From the line containing "Where should I" to the last line of the listing, transcribe exactly and add nothing else; keep both ends and omit pictures.

BEGIN Extracted material

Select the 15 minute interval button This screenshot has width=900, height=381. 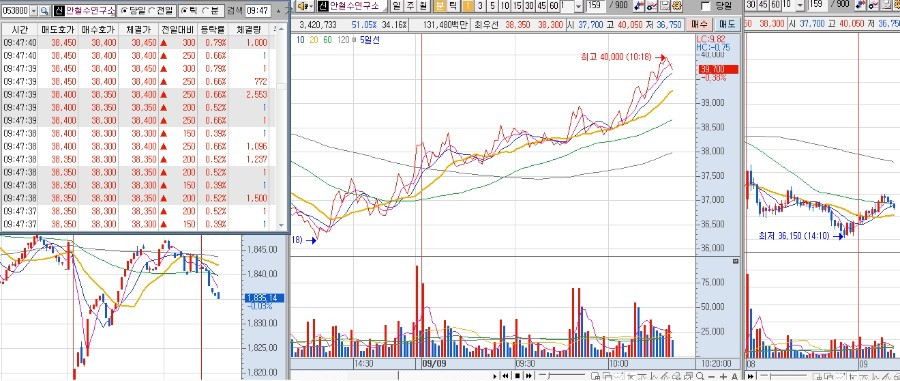pyautogui.click(x=517, y=6)
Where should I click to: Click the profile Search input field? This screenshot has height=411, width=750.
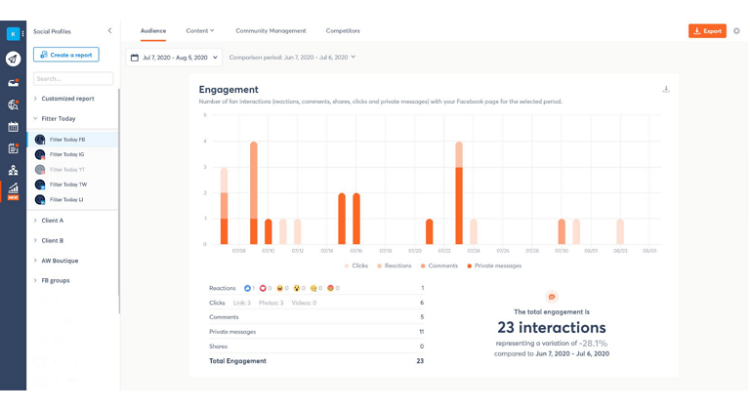(73, 78)
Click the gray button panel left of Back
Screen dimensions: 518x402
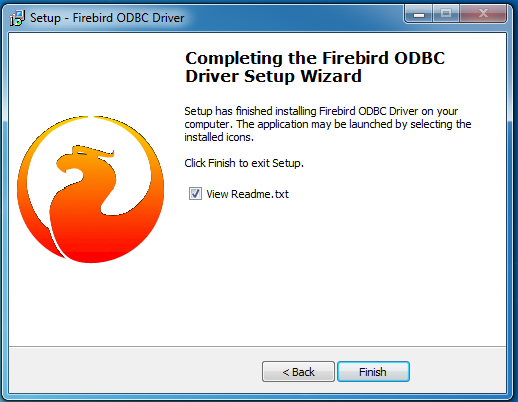[135, 370]
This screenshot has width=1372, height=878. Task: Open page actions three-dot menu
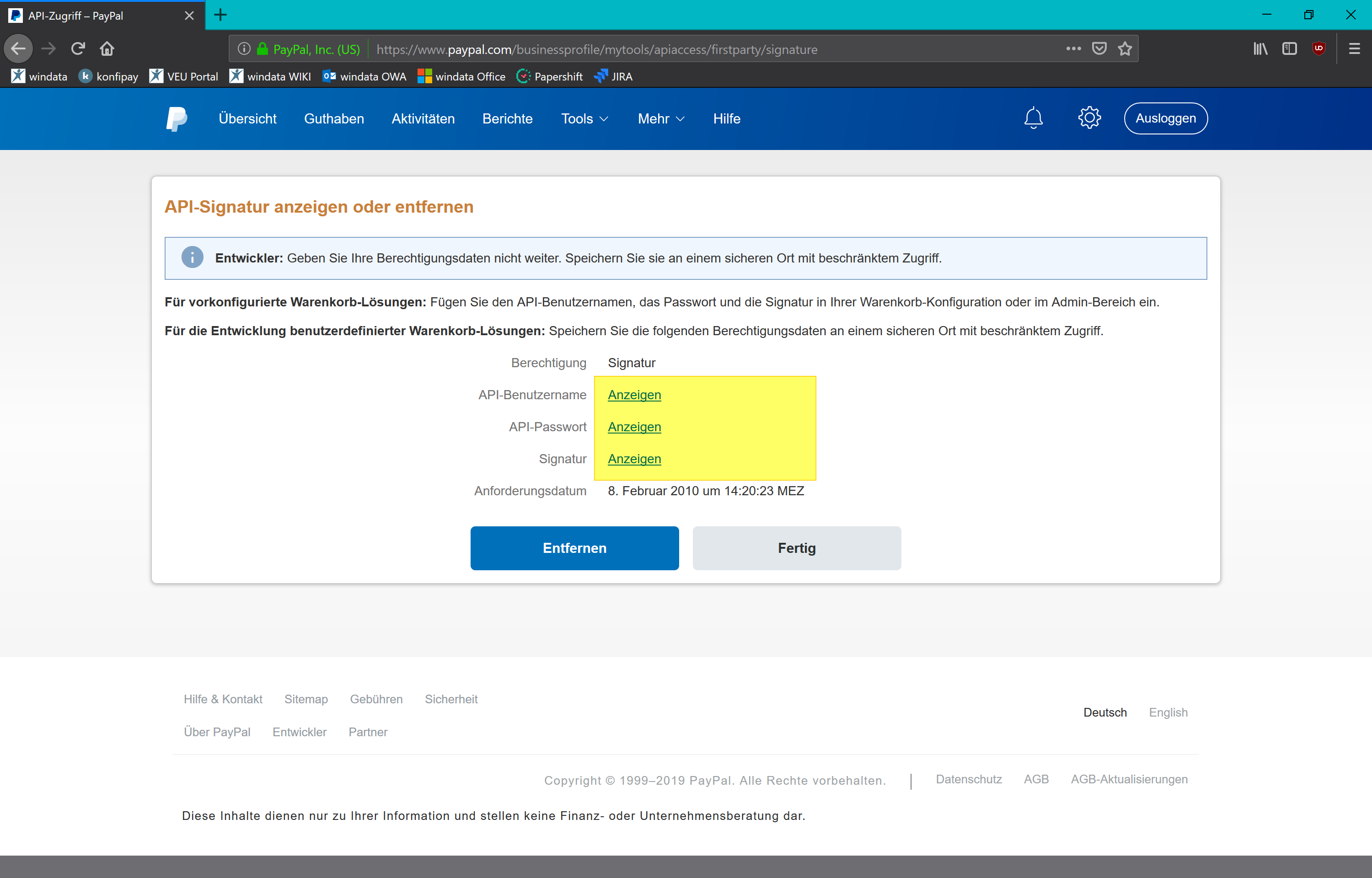pyautogui.click(x=1073, y=49)
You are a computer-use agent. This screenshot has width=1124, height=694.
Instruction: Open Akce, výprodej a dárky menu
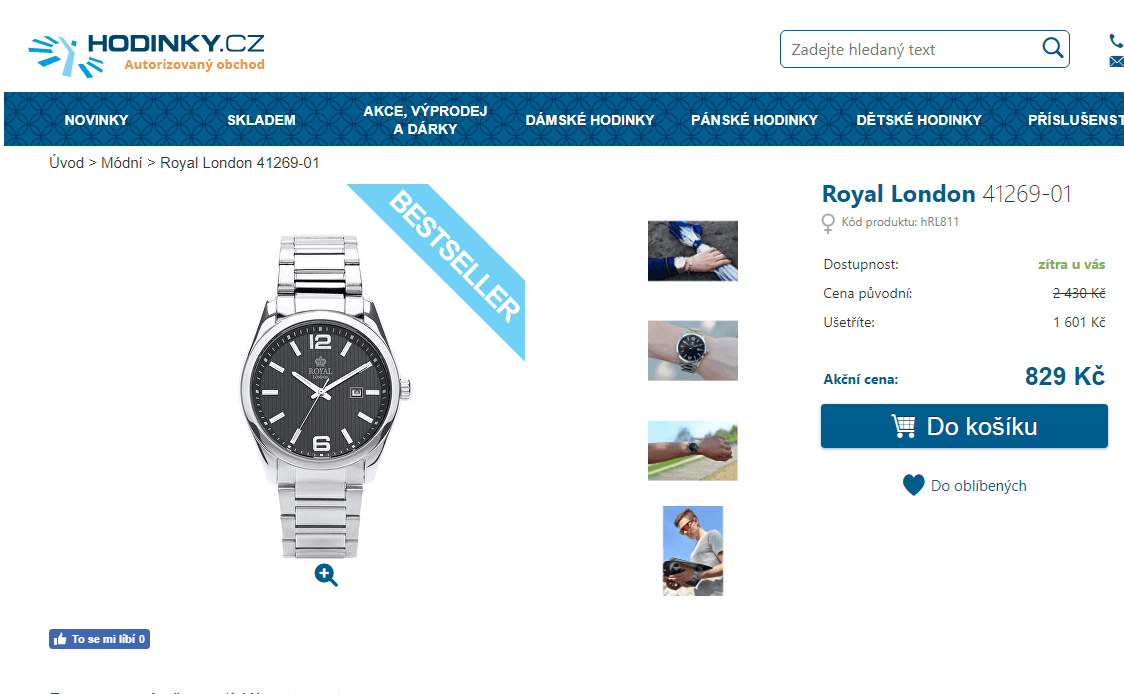click(x=425, y=120)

END Extracted material

### [Task response]
Where should I click to: Click the profile Search input field? This screenshot has height=411, width=750.
(73, 78)
Click the gray button panel left of Back
Screen dimensions: 518x402
[135, 370]
This screenshot has width=1372, height=878. Task: Open page actions three-dot menu
pyautogui.click(x=1073, y=49)
You are a computer-use agent. This screenshot has width=1124, height=694.
Instruction: Open Akce, výprodej a dárky menu
click(x=425, y=120)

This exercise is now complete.